(Exercise material begins)

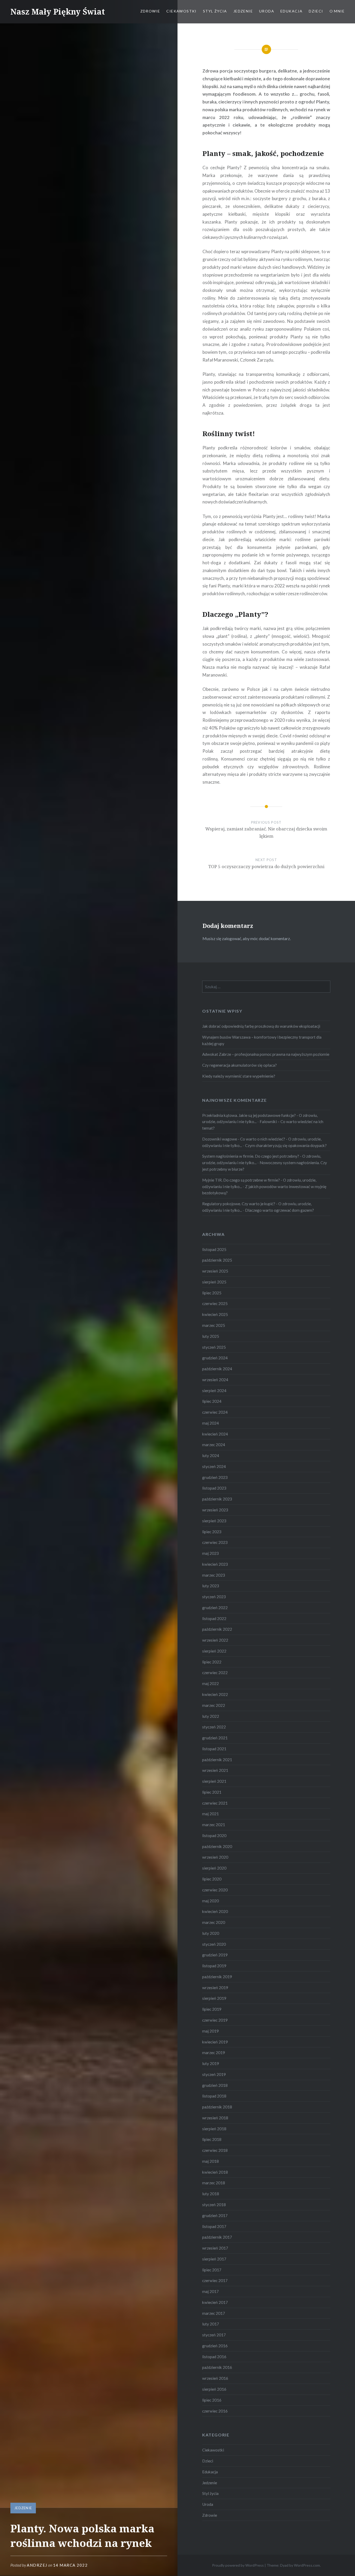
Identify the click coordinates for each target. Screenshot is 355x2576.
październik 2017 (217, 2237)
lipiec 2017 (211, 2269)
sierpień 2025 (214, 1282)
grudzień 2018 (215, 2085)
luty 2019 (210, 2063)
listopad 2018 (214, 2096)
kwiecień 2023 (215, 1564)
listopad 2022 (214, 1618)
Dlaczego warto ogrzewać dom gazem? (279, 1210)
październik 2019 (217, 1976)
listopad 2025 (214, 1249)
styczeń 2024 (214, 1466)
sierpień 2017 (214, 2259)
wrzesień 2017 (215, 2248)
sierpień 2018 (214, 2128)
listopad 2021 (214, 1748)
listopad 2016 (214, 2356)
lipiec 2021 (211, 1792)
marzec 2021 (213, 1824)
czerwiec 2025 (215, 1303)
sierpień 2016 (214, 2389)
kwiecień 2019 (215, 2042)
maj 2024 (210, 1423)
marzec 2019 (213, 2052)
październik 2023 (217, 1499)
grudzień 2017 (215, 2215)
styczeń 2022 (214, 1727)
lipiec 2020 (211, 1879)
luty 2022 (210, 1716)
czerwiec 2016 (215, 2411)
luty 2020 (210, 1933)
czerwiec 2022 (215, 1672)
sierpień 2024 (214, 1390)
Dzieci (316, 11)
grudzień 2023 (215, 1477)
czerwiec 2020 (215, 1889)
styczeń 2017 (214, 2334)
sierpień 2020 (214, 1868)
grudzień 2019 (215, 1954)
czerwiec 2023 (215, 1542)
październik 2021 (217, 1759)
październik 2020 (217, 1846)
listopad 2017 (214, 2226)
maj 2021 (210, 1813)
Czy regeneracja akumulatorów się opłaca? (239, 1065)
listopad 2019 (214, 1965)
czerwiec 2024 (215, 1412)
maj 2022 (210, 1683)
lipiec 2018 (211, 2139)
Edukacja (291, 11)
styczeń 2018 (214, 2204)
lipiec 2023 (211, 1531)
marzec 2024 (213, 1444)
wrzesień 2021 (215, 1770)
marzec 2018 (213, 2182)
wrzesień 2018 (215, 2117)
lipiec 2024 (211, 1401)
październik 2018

(Exercise material ends)

Requirement →
Where in the records does the word "sierpień" appear? Copy each line that holds it.

Your solution →
sierpień 2025 (214, 1282)
sierpień 2017 (214, 2259)
sierpień 2018 (214, 2128)
sierpień 2016 (214, 2389)
sierpień 2024 (214, 1390)
sierpień 2020 (214, 1868)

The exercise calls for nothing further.